ASSIGNMENT: For the listing that follows, report how many lines contain the word "данных", giving the number and no other text.
***** RECORDS *****
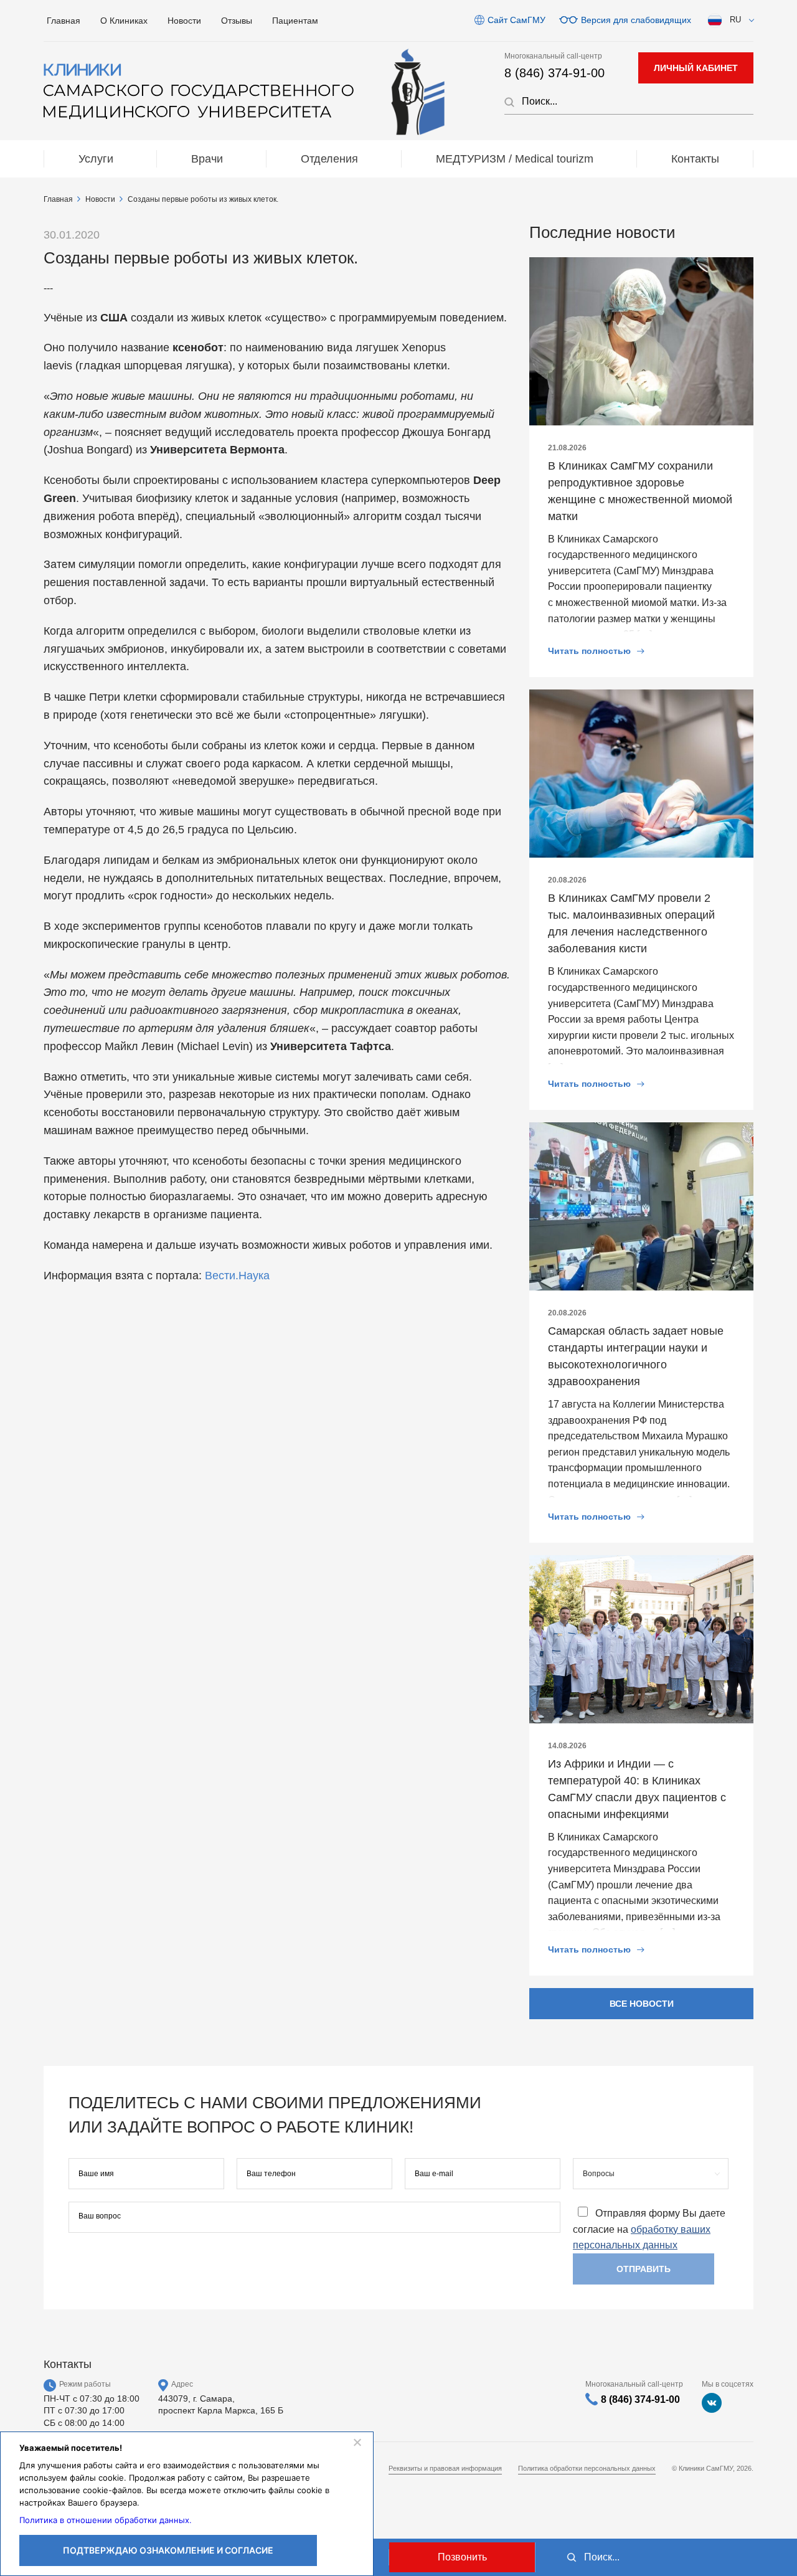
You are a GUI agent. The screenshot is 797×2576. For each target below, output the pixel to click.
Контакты (695, 159)
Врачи (207, 159)
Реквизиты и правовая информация (445, 2468)
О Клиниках (124, 21)
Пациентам (295, 21)
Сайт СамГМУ (516, 20)
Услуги (95, 159)
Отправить (643, 2269)
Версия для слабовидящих (636, 20)
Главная (63, 21)
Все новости (642, 2004)
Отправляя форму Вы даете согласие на (649, 2229)
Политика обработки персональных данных (587, 2468)
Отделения (329, 159)
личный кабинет (696, 68)
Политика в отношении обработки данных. (105, 2520)
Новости (184, 21)
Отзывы (236, 21)
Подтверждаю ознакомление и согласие (168, 2550)
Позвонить (462, 2557)
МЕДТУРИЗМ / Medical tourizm (514, 159)
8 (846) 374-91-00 (554, 73)
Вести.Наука (237, 1275)
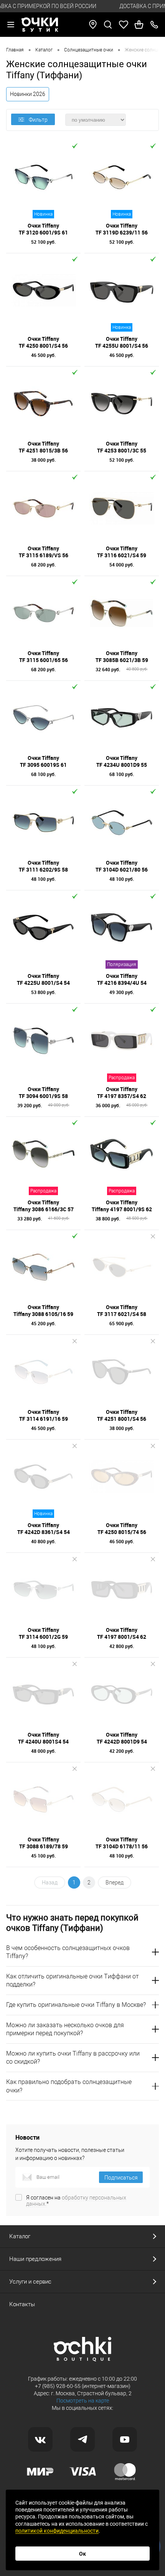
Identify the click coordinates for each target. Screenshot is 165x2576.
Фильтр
*****
WRITTEN SOLUTION: 2